▶ ABOUT THIS TASK: In the biography of Abel Laudonio below, transcribe the passage from "Argentine boxer" up to and including "stroke in 2014.".

▶ SOURCE PASSAGE:
━━━━━━━━━━
Personal information
- Full name: Abel Ricardo Laudonio
- Born: 30 August 1938 Buenos Aires, Argentina
- Died: 12 August 2014 (aged 75) Buenos Aires, Argentina
- Height: 168 cm (5 ft 6 in)

Sport
- Sport: Boxing

Medal record
Representing Argentina
Olympic Games
| Bronze medal – third place | 1960 Rome | -60 kg |
Pan American Games
| Gold medal – first place | 1959 Chicago | -60 kg |

= Abel Laudonio =

Argentine boxer

Abel Ricardo Laudonio (30 August 1938 – 12 August 2014) was an Argentine lightweight boxer. As an amateur he competed in the 1956 and 1960 Olympics and won a bronze medal in the lightweight division in 1960. In 1961, he turned professional and in 1965 challenged Nicolino Locche for the South American lightweight title, but lost by decision. Laudonio retired the same year with a record of 48 wins (37 by knockout), 6 losses, and 2 draws. He later ran a fitness center in Buenos Aires.

==1956 Olympic Results==
Below is the record of Abel Laudino, an Argentine flyweight boxer who competed at the 1956 Melbourne Olympics:

- Round of 32: bye
- Round of 16: lost to Terence Spinks (Great Britain) on points

==Later years==

In 2004, Laudonio was diagnosed with Alzheimer's disease. He had a stroke in 2009, and died from another stroke in 2014.
━━━━━━━━━━
▶ EXTRACTED ENTRIES:
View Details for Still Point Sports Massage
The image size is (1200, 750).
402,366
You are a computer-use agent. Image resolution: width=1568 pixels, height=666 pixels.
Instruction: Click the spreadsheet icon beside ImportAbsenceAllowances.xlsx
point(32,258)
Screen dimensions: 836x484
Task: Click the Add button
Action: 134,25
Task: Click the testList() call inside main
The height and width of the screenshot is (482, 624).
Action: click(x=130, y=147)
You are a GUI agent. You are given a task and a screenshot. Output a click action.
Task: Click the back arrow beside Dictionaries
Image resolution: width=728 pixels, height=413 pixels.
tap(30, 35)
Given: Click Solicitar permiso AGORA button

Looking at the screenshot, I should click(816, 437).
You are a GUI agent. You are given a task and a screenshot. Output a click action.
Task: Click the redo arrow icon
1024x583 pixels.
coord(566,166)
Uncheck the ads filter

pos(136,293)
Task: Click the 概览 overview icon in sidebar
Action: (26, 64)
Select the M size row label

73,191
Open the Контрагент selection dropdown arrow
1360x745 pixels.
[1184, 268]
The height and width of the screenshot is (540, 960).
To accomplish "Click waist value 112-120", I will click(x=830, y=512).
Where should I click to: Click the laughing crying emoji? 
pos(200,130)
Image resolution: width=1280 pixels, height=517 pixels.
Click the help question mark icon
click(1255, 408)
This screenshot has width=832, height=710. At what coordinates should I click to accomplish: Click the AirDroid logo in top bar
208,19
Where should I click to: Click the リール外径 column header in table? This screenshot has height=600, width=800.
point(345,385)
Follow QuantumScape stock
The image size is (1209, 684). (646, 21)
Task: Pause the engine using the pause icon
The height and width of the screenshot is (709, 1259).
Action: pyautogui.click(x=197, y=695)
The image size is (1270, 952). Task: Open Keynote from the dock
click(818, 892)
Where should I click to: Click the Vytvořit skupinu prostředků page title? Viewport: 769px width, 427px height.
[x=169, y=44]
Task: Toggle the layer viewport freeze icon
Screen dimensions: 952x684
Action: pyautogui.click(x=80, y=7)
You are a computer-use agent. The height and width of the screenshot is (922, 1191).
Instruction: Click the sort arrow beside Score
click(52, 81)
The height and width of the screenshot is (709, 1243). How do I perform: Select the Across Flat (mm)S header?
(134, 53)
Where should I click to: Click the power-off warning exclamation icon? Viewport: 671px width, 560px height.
━━━━━━━━━━
▶ RESPONSE TO THE TASK:
Argentine boxer

Abel Ricardo Laudonio (30 August 1938 – 12 August 2014) was an Argentine lightweight boxer. As an amateur he competed in the 1956 and 1960 Olympics and won a bronze medal in the lightweight division in 1960. In 1961, he turned professional and in 1965 challenged Nicolino Locche for the South American lightweight title, but lost by decision. Laudonio retired the same year with a record of 48 wins (37 by knockout), 6 losses, and 2 draws. He later ran a fitness center in Buenos Aires.

==1956 Olympic Results==
Below is the record of Abel Laudino, an Argentine flyweight boxer who competed at the 1956 Melbourne Olympics:

- Round of 32: bye
- Round of 16: lost to Terence Spinks (Great Britain) on points

==Later years==

In 2004, Laudonio was diagnosed with Alzheimer's disease. He had a stroke in 2009, and died from another stroke in 2014.